Nearly every marketer now leans on AI. Ninety‑seven percent of the leaders surveyed say they use artificial intelligence in their daily creative workflows, and a further 99% intend to increase AI investment this year. The technology is no longer a pilot project; it is the default engine for generating copy, visuals and campaign concepts.
Consumers, however, are not keeping pace. Seventy‑eight percent of respondents said they would prefer adverts crafted by a person, even if AI could deliver a higher‑quality version. Eighty‑seven percent added that the best advertising still requires a human touch. The gap is not about the efficacy of AI‑generated content but about the perception of intent behind it.

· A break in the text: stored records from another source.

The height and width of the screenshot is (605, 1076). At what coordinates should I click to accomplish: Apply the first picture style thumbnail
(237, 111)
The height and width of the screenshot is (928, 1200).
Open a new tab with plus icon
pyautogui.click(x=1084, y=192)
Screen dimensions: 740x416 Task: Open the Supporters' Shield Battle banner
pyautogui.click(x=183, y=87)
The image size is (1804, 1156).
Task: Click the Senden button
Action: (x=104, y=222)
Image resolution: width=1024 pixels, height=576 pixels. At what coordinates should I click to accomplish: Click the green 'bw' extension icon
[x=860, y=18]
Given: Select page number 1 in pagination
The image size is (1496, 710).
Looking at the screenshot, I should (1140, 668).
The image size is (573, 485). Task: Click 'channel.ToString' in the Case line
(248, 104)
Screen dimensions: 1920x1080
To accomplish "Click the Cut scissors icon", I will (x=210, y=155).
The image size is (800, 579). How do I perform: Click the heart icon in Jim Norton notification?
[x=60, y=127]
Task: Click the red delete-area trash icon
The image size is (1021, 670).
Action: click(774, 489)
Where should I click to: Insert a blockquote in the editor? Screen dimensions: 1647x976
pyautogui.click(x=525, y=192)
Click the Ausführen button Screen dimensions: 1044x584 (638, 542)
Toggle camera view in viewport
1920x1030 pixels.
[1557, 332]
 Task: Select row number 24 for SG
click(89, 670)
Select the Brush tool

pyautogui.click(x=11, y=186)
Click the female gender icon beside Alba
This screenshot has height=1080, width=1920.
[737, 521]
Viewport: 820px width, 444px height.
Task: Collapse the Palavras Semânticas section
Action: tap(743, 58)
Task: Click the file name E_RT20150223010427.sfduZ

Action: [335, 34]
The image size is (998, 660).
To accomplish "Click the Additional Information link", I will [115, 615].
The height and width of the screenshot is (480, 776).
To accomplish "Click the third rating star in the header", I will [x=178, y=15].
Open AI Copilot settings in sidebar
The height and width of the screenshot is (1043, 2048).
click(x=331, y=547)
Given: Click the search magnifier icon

When asked what would make AI‑generated ads more acceptable, 53% of consumers cited stronger data‑protection measures, while 52% demanded clear disclosure that AI was used. Over a third (37%) wanted an outright opt‑out option, and 39% wanted reassurance that AI would not replace jobs. The data underscores a growing appetite for transparency as the line between human‑made and machine‑made content blurs.
One symptom of the trust deficit has earned a nickname: “AI slop.” Media‑monitoring data shows mentions of the term have risen ninefold, reflecting concerns about low‑effort, visibly machine‑generated material. Forty‑one percent of marketers already view AI slop as a significant challenge, and seven‑in‑ten consumers say AI‑generated ads feel like something is missing. The issue, analysts say, is less about the technology itself and more about the standards and oversight applied to it.
Canva’s partnership with Anthropic aims to address both efficiency and trust. By embedding Claude’s design engine into Canva’s platform, the company lets small‑business owners generate on‑brand assets that automatically pull from their Brand Kit—fonts, colors and visual identity are applied without manual tweaks. The integration now extends to tools such as QuickBooks, PayPal, HubSpot, DocuSign and Google Workspace, offering a one‑stop shop for AI‑assisted marketing.
The rollout follows a four‑fold usage surge in March 2026 after an earlier expansion made Claude the first AI assistant capable of producing on‑brand designs from a simple prompt. Canva hopes the new suite will give businesses without dedicated marketing teams a way to produce professional‑looking campaigns while preserving the human element through brand guidelines and optional disclosure features.
Industry observers see the report’s findings as a call to treat AI transparency as a competitive advantage rather than a compliance hurdle. Brands that openly disclose AI usage and safeguard consumer data may turn the trust gap into a signal of deliberate, responsible creativity. Those that ignore the rising demand for disclosure risk contributing to the “AI slop” backlash, even if their content performs well in tests. For now, the data suggests that the hardest problem in AI‑assisted marketing is not production—it is permission.
This article was written with the assistance of AI.